▶ _Article_:
- - - -

Teensyduino 1.36 Beta #1 (ARM Toolchain Update)

Status
Not open for further replies.

Paul

Administrator
Staff member
Here is a first beta test for Teensyduino 1.36.


Old beta download links removed. Please use the latest version:
https://www.pjrc.com/teensy/td_download.html


The only change since 1.35 is switching to the gcc 5.4 toolchain, which was briefly attempted with 1.34-beta1 before an Arduino release forced reverting back to the old toolchain. With any luck we'll have time to throughly test.

The LTO (link time optimization) and the "Fastest" (-O3 optimizaton) may break some program or libraries. Please report anything you find which doesn't work.
 
Saw this used elsewhere - does __attribute__((optimize("O1"))) show a way to control local optimizations that would work? On 1.34b1 I saw Zilch had an issue - though it may have been from the LTO rework after the compile. I adorned a couple functions in a simple sketch and it compiles and changes code size and works . . . not tested on a known fail case . . .

Code:
__attribute__((optimize("O3"))) void foo(  ... )
{
}
 
Last edited:
Here's a list of the problems discovered from 1.34-beta1.


Libraries which might have compile errors:

  • Adafruit_CC3000 buildtest example
  • ks0108 error compiling
  • LowPower fails on all boards, even Teensy 2.0
  • PS2Keyboard errors
  • ST7565 error, C++ overload on srandom()

- - - -

▶ _Records provided_:
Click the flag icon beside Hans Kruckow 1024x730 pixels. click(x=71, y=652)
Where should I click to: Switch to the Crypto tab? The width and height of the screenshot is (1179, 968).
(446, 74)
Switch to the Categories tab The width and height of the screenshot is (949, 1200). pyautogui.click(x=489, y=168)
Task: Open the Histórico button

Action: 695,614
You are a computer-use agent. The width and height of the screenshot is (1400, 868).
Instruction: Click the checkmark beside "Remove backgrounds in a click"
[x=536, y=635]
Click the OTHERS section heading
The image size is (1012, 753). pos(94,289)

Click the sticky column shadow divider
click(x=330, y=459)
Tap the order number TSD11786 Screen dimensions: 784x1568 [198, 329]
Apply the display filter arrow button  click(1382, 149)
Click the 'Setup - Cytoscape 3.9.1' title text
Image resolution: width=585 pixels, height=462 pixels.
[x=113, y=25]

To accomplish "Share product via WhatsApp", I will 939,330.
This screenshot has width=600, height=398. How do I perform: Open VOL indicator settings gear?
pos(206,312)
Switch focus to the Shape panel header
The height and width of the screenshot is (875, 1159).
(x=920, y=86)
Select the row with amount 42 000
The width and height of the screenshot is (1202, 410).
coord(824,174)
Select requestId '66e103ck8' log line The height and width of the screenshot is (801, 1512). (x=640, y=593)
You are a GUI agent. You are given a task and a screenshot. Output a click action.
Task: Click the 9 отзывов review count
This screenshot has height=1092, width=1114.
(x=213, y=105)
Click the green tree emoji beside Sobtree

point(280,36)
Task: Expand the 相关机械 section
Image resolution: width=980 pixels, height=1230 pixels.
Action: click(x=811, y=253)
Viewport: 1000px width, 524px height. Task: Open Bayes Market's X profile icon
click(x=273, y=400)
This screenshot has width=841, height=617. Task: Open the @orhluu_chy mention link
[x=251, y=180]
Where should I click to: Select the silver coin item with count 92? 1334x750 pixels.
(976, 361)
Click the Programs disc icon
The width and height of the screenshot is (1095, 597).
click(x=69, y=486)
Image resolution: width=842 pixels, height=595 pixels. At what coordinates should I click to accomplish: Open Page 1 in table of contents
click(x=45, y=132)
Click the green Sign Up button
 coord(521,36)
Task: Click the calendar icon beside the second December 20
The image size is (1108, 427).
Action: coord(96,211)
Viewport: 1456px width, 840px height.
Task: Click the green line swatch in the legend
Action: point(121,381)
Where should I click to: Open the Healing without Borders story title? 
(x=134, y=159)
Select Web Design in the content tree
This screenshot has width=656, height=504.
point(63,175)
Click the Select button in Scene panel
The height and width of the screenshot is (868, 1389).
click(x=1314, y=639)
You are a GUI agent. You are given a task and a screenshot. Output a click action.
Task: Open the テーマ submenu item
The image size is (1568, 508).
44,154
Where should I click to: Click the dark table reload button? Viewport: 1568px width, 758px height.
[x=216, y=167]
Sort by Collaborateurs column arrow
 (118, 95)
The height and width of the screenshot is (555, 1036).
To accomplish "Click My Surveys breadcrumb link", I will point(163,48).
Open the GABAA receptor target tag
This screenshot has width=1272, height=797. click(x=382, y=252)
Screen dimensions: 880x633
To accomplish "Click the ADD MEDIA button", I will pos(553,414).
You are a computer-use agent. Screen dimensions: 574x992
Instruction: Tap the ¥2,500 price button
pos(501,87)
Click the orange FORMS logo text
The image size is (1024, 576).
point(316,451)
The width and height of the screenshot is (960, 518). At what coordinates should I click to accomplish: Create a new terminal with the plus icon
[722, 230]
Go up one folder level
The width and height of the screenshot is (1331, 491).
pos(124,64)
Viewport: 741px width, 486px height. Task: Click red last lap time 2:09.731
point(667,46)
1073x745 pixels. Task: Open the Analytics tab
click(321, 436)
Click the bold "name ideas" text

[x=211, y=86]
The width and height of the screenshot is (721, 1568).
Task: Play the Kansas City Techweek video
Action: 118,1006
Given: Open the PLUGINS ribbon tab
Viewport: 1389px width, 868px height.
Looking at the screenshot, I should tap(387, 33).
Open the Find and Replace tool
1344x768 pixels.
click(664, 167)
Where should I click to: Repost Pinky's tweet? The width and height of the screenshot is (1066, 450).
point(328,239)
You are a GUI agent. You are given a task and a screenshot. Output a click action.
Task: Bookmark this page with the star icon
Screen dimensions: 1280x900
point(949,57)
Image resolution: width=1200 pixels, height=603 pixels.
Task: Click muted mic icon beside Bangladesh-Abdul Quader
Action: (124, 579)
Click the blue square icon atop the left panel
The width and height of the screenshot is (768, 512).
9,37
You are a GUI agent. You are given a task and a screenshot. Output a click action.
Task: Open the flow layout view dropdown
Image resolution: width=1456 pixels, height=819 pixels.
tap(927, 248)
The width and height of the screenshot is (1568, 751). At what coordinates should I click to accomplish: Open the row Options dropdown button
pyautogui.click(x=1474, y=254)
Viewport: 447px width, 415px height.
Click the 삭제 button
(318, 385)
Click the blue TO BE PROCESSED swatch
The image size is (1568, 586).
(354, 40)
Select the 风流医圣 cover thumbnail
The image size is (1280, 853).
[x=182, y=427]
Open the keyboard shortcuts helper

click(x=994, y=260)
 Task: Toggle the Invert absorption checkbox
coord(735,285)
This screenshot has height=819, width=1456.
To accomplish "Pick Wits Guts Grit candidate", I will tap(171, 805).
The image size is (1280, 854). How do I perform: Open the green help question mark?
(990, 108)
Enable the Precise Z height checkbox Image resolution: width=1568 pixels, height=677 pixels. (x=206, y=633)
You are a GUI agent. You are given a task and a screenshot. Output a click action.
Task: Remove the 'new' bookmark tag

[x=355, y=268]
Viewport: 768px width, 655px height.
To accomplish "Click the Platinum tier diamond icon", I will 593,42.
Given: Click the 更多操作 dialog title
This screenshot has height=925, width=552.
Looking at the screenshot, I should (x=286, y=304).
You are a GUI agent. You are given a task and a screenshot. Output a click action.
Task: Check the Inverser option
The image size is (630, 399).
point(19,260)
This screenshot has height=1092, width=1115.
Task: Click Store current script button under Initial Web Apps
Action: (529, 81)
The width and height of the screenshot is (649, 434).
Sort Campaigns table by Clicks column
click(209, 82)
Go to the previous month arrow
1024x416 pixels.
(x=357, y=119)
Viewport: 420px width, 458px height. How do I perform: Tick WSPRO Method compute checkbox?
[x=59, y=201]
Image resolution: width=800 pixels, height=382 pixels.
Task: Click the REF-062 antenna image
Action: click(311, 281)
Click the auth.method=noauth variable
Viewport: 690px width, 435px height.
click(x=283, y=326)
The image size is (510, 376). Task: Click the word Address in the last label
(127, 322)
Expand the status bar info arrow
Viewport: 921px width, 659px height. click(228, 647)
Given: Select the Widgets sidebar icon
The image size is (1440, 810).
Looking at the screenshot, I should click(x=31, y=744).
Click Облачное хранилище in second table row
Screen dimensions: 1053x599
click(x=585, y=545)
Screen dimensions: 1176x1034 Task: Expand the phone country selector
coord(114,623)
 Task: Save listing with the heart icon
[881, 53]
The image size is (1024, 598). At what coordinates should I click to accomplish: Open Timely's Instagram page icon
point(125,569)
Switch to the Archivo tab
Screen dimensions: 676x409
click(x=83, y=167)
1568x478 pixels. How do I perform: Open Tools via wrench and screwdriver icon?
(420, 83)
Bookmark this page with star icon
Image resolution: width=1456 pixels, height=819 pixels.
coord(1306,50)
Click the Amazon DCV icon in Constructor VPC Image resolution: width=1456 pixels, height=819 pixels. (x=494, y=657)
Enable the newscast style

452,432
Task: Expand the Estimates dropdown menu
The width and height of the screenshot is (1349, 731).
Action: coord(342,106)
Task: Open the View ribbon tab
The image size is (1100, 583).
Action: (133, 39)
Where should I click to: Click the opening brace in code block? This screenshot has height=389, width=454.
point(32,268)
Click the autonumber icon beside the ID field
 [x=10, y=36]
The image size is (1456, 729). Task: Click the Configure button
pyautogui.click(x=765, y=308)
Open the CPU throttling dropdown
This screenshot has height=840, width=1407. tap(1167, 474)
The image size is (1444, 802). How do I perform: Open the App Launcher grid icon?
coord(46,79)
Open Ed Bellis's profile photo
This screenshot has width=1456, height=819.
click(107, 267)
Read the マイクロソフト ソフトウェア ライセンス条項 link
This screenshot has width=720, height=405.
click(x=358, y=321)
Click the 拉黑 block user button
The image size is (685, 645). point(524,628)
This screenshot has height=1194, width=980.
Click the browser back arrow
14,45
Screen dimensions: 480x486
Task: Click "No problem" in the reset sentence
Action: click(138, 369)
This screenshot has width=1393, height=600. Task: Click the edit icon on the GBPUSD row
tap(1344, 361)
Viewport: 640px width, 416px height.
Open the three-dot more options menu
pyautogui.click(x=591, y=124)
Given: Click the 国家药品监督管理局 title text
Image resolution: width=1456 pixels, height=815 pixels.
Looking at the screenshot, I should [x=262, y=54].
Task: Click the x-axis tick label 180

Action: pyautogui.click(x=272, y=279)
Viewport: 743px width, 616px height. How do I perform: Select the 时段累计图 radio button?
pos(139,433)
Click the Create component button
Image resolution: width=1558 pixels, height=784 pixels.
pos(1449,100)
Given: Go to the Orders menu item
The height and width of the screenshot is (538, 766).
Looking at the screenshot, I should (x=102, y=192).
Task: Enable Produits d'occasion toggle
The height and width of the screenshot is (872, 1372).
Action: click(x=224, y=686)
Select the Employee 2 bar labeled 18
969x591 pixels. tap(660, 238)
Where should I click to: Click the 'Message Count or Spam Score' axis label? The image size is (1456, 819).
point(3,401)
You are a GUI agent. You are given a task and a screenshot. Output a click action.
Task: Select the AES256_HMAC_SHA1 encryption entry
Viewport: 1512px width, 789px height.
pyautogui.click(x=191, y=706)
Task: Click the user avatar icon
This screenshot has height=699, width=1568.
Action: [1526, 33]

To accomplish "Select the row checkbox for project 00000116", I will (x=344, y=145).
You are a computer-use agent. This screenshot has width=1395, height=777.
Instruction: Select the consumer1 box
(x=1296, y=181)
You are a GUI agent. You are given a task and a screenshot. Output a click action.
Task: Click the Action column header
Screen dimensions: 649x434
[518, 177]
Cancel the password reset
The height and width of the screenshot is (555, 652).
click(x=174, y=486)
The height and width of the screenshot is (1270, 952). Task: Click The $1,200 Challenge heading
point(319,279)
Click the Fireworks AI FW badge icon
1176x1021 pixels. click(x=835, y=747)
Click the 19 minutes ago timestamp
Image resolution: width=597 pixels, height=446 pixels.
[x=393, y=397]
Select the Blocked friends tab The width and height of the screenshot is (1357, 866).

- - - -

▶ _Written exercise 1_: Reproduce the Teensyduino beta thread from "The LTO (link" up to and including "discovered from 1.34-beta1.".
▶ _Written exercise 2_:
Answer these questions using the Teensyduino beta thread:
(a) Which gcc toolchain version does the first 1.36 beta switch to?
(b) What level of optimization does the "Fastest" setting use?
(c) Which library fails on all boards, even Teensy 2.0?

▶ _Written answer 1_:
The LTO (link time optimization) and the "Fastest" (-O3 optimizaton) may break some program or libraries. Please report anything you find which doesn't work.
 
Saw this used elsewhere - does __attribute__((optimize("O1"))) show a way to control local optimizations that would work? On 1.34b1 I saw Zilch had an issue - though it may have been from the LTO rework after the compile. I adorned a couple functions in a simple sketch and it compiles and changes code size and works . . . not tested on a known fail case . . .

Code:
__attribute__((optimize("O3"))) void foo(  ... )
{
}
 
Last edited:
Here's a list of the problems discovered from 1.34-beta1.

▶ _Written answer 2_:
(a) gcc 5.4
(b) -O3
(c) LowPower